Les chiffres sont éloquents: 15% des accidents de la circulation sont dus à l’alcool, 10% à la fatigue, 8% aux distractions, et 5% aux drogues et aux médicaments. Le bpa s’est donc saisi du problème. Son dossier de sécurité «Capacité de conduire réduite» examine les mesures à même de lutter contre de tels accidents, qu’elles soient de nature éducative ou répressive, concernent la technologie des véhicules ou l’infrastructure. Selon leur efficacité, économicité et applicabilité, ces interventions sont recommandées plus ou moins vivement.
Prenons un exemple concret: la distraction. L’attention des conducteurs est détournée par des stimuli externes au véhicule (p. ex. des personnes qui attirent l’œil, de beaux paysages, des publicités) et/ou internes à celui-ci (téléphone mobile, système de navigation, radio/lecteur CD, etc.). A cela s’ajoutent des occupations comme manger et boire, fumer, se raser/se maquiller, régler son siège et bien d’autres encore. Même si chacune de ces causes de distraction ne représente qu’une infime partie du temps de conduite (4% au maximum), le risque d’accident augmente considérablement lorsque le conducteur est distrait: d’un facteur 1,5 (manger) à 3 (appuyer sur les touches d’un appareil mobile), 4 à 5 (téléphoner au volant) voire 9 (saisir un objet entré en mouvement).

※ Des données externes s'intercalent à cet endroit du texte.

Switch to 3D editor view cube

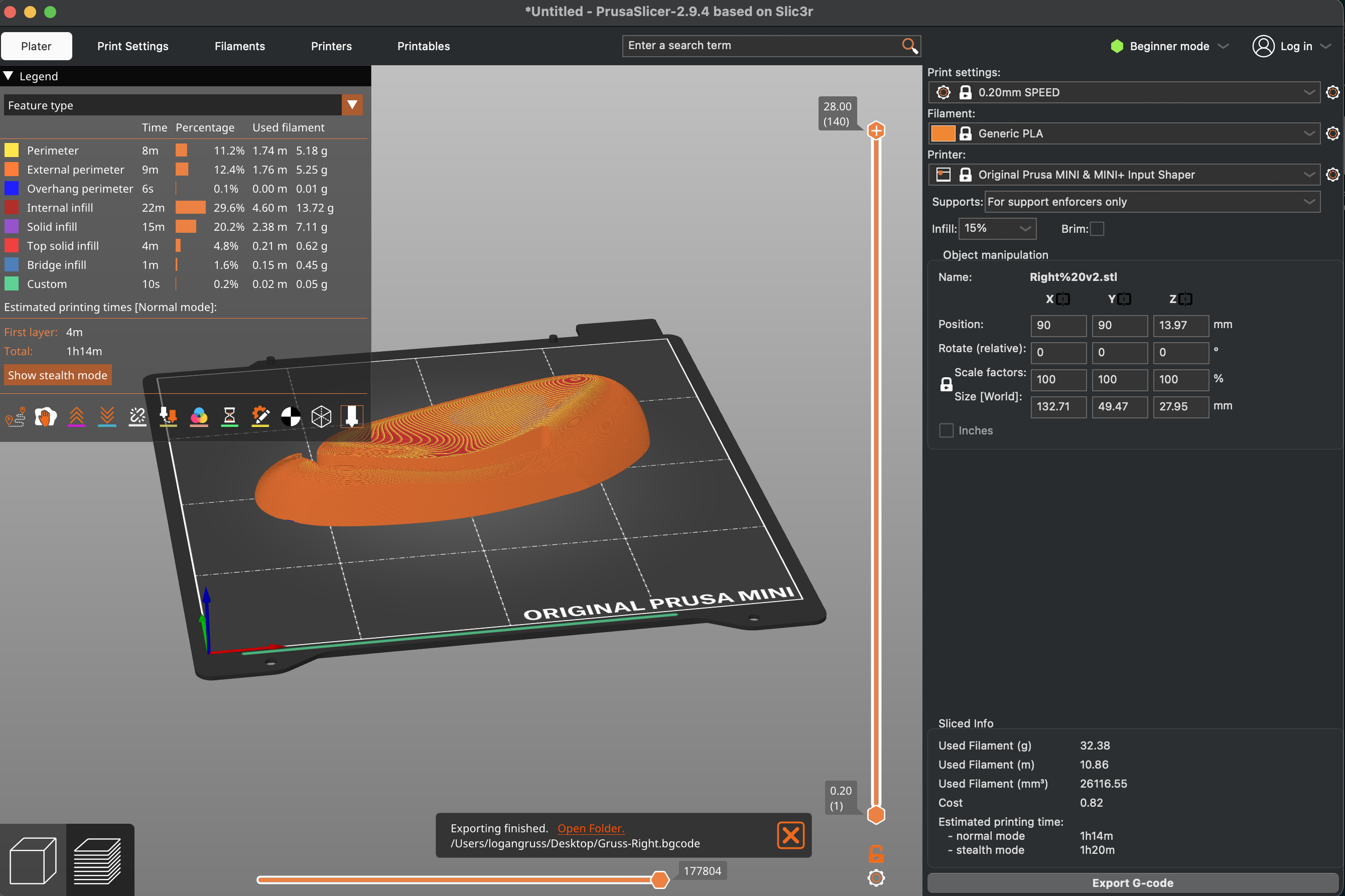click(x=33, y=860)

Dans son dossier de sécurité, le bpa, centre suisse de compétences pour la prévention des accidents, formule des recommandations pour limiter l’incapacité de conduire en relation avec les distractions et agir ainsi contre les accidents qui en résultent. Il préconise p. ex. la mise en place de bandes sonores en milieu de chaussée sur les tronçons de route dangereux ou l’utilisation de systèmes de navigation pouvant uniquement être commandés lorsque le véhicule est à l’arrêt. Autres mesures envisageables: étendre l’interdiction de placarder des réclames dans l’espace routier ou lancer une campagne contre les distractions au volant.
Le dossier de sécurité «Capacité de conduire réduite» peut être téléchargé:
Version complète en allemand avec résumé en français
Brève de recherche
Il vient compléter la série des dossiers de sécurité du bpa, réalisés sur mandat du Fonds de sécurité routière (FSR), qui compte déjà des parutions sur les thèmes suivants: produits de protection, trafic cycliste et trafic piéton.